Donald John Trump’s Really Bad Day

really bad day

Donald J. Trump

On September 21, 2022, New York Attorney General Letitia James filed a roughly 220-page lawsuit against Donald John Trump, his three older children, his company, and others. More on that in a moment.

The Search Warrant Matter

Later in the day a three-judge panel of the 11th Circuit Court of Appeals – which included two Trump appointees – issued an unpublished opinion that stayed the trial court order preventing the United States from using classified documents taken by the FBI when it executed the search warrant on Mar-a-Lago. Judge Aileen Cannon was wrong, wrong, wrong.

The opinion lets Judge Cannon know, politely, that judges do not make decisions to further the interests of those who rescued them a prosecutor’s office. Reading the 29 pages demonstrates with clarity just how badly Judge Cannon decided the issue that led to the appeal. She did not face a difficult issue: as the appellate court noted, Richey v. Smith, 515 F.2d 1239 (5th Cir. 1975) sets out a four-factor test regarding a request for the return of property before an indictment issues. (In fact, Mr. Trump has not engaged in the process of seeking the return of the documents.) How “not difficult”? No one alleged the existence of the first of the four necessary factors.

Judges get hired to follow the law. When they deviate, things generally end badly. Mr. Trump deserved a fair hearing. Not a decision that ignores the law.

The Fraud Suit

We hurt rich people in their wallets. Frankly, while the documents case might result in an indictment, I cannot imagine Mr. Trump ever being confined, even for one night. That’s why, for me, the New York lawsuit matters.

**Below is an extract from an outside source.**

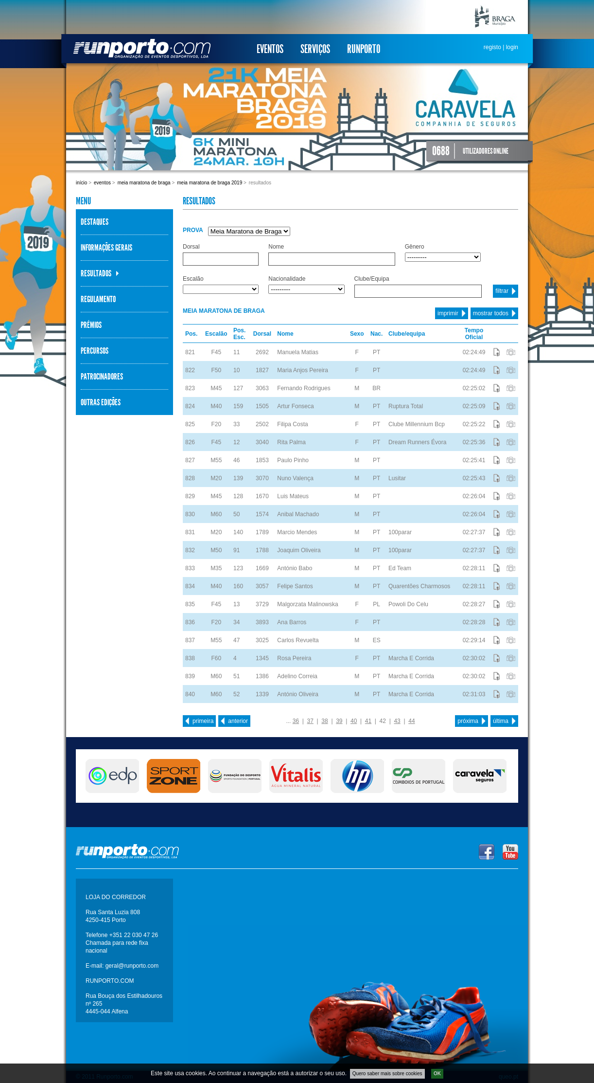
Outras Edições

Young litigators, pay attention: you build a case From the Bottom Up. (The link? A shameless plug for my former sister-in-law, a terrific fiction writer / professor and my daughter’s aunt Bo. My blog. My rules.)

From the bottom up. The complaint here reflects a ton of effort to develop facts. Fraudsters live in a Say Anything world. I know that world, for I have had plenty of clients and others whose statements too often begin with “Well, I’ll just say …” or “Why can’t I claim …” or “Can anyone prove I lied?” Umm, “Not on my watch …” or “Because lying violates the law …” or “Doesn’t matter but, actually, Yes, mostly.”

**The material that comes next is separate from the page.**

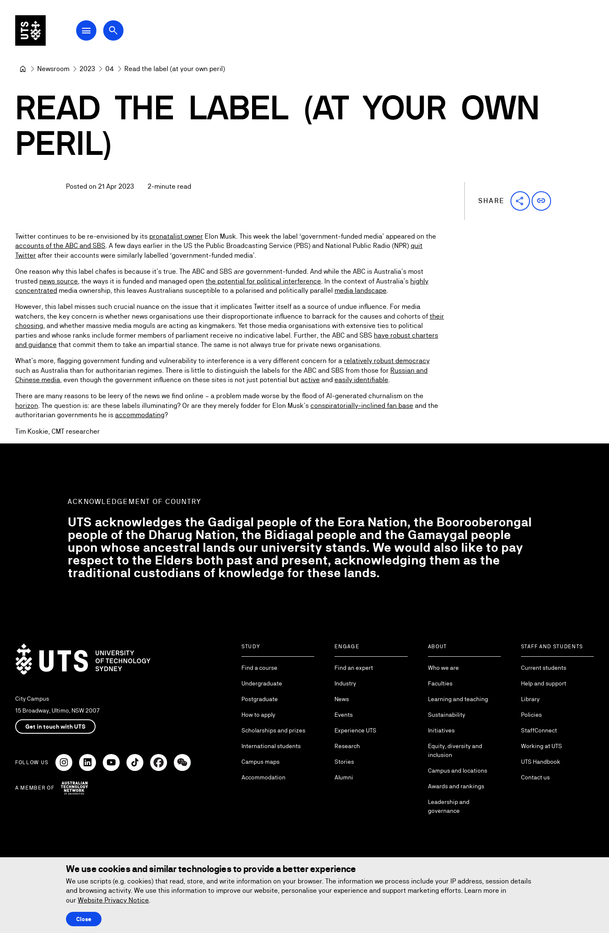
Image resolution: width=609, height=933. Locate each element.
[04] (109, 69)
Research (347, 746)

Donald J. Trump is a fraudster. The evidence in the complaint reflects a total disregard for facts. Best example? The Trump apartment includes 10,996 square feet, not the 30,000 square feet he signed off on in the 2015 financial statement. Hundreds of examples exist, but when you claim your house is 3X larger than it is in fact, that’s a checkable lie. And when those extra 19,004 square feet materially change your net worth, a fraud judgment should not surprise you.

A fraud claim requires proof of several elements. I do not know New York law, but the first 25% of the complaint suggests a level of effort that should concern Team Trump.

Lots of time will pass before the fraud suit trial. However, civil cases follow a set of rules. The State of New York lawyers will work hard to keep the case on track. In my experience – which, admittedly, has never involved a 220 page complaint or a FPOTUS as a party – judges do not cut litigants much slack when their actions suggest delay as a driver. Expect adherence to a schedule, and an outcome before too long.

Conclusion

Tomorrow would have been my mom’s 86th birthday. With that date looming, as well as Irwin’s passing and the 6th anniversary of her passing in 30 days, she’s on my mind. One of her pet maxims: Everybody gets theirs, eventually? Your days have arrived, Former Guy.